## Required task
Copy the lines of the listing below, from the line containing "You are a computer-use" through the line containing "Instruction: Click the", with "input field" changed to "text box" and every other word left the same.

## Records shown
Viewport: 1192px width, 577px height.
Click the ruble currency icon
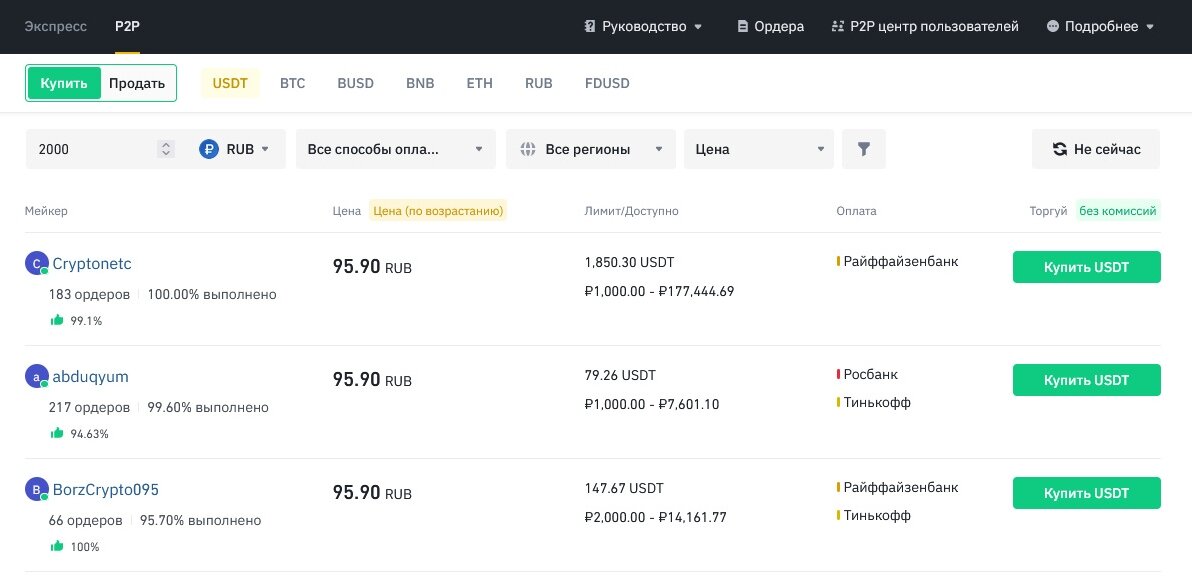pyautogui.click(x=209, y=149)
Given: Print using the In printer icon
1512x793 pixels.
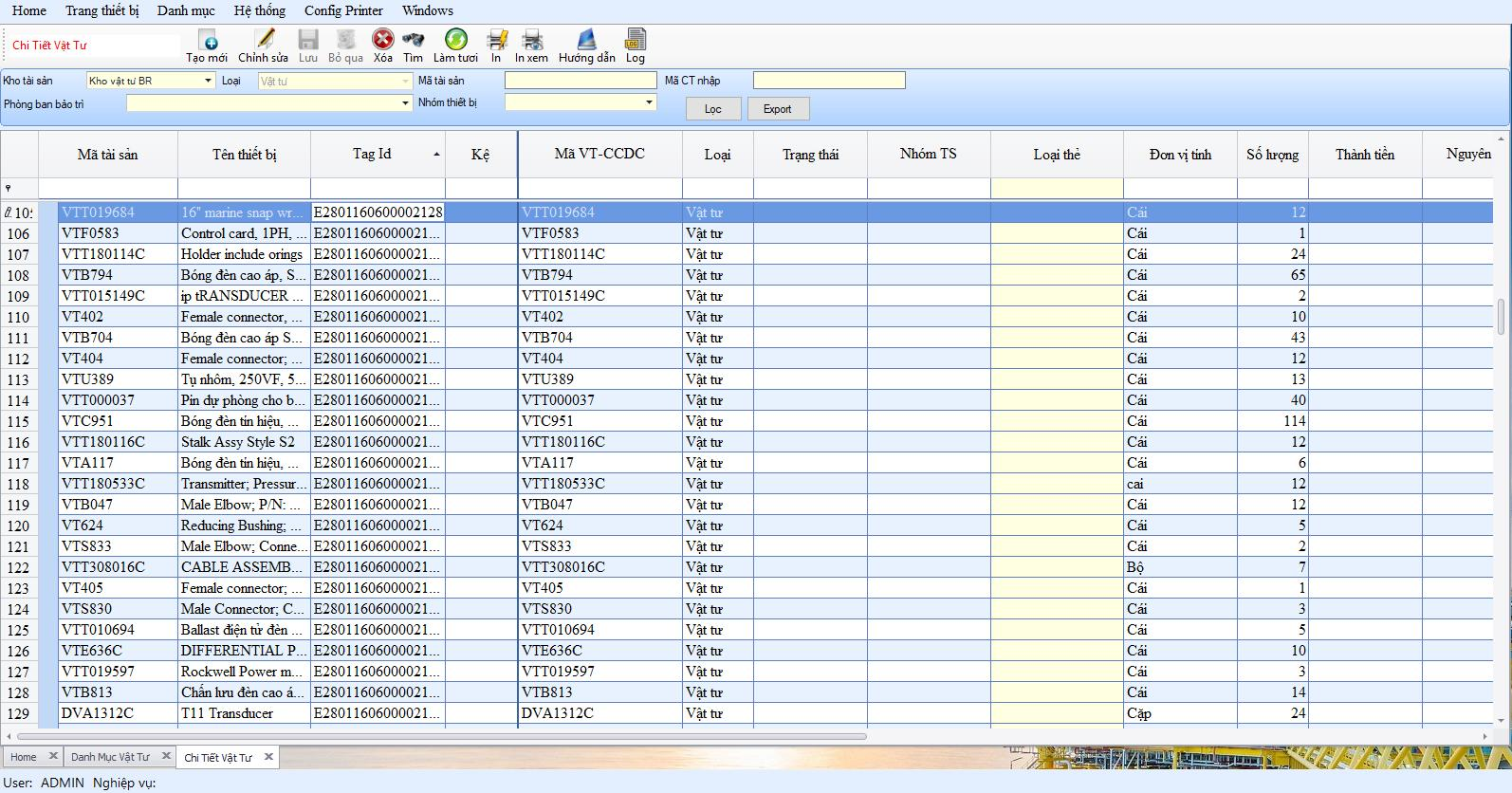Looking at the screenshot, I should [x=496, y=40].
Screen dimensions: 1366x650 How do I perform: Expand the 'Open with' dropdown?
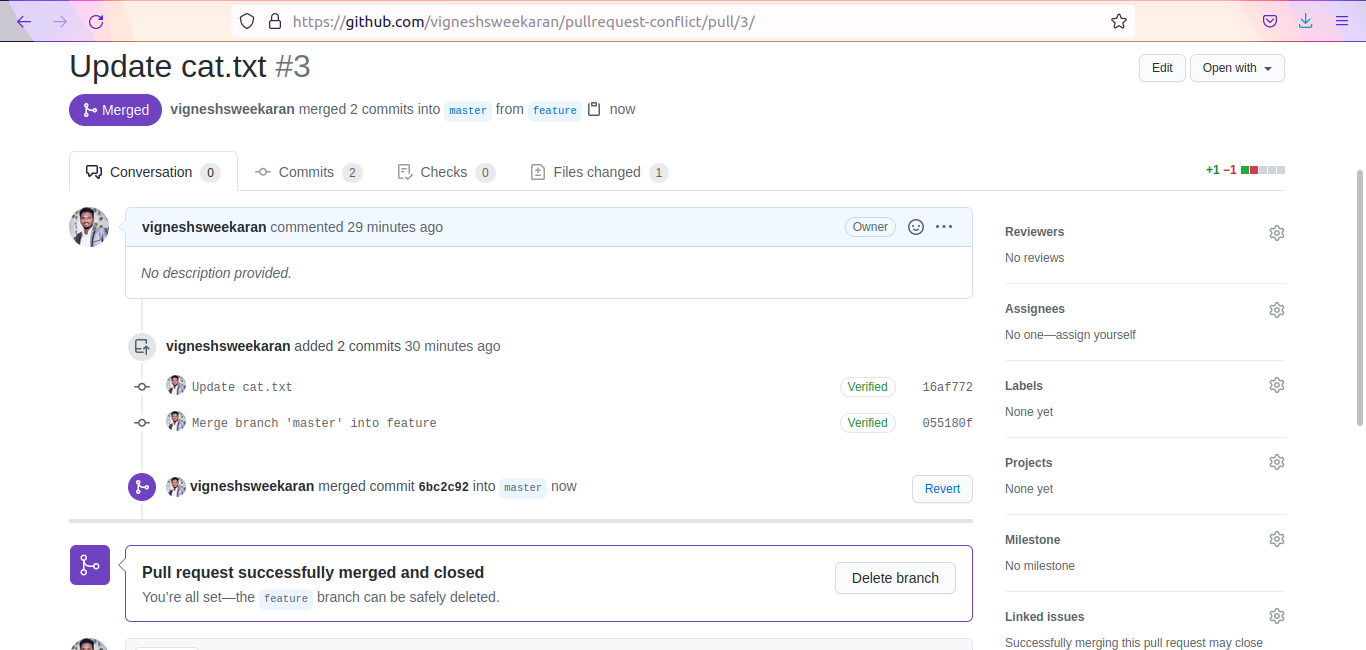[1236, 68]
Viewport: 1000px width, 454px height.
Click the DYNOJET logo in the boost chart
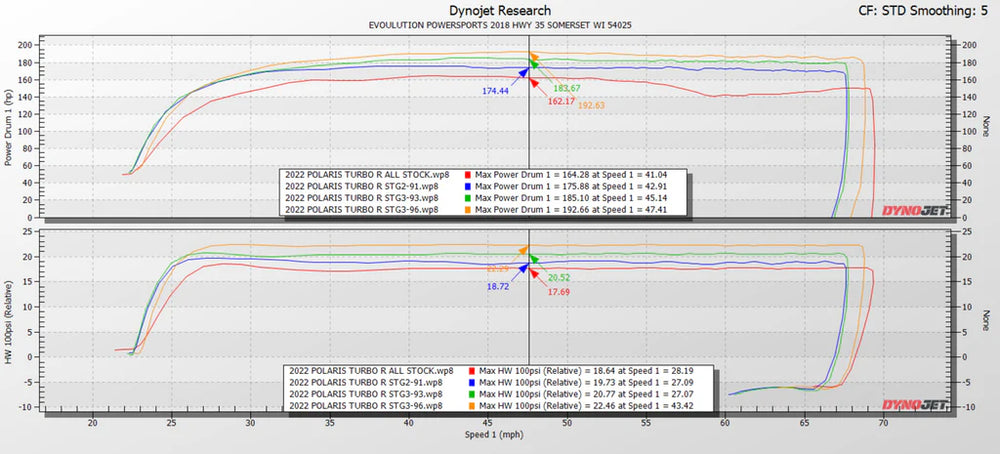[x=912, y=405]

--

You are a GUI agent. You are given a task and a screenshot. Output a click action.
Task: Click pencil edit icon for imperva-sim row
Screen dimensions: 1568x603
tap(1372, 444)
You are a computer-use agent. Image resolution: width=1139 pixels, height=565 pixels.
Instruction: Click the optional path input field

## Answer to the task
You are a computer-use agent. Image resolution: width=1139 pixels, height=565 pixels.
Instruction: Click the optional path text box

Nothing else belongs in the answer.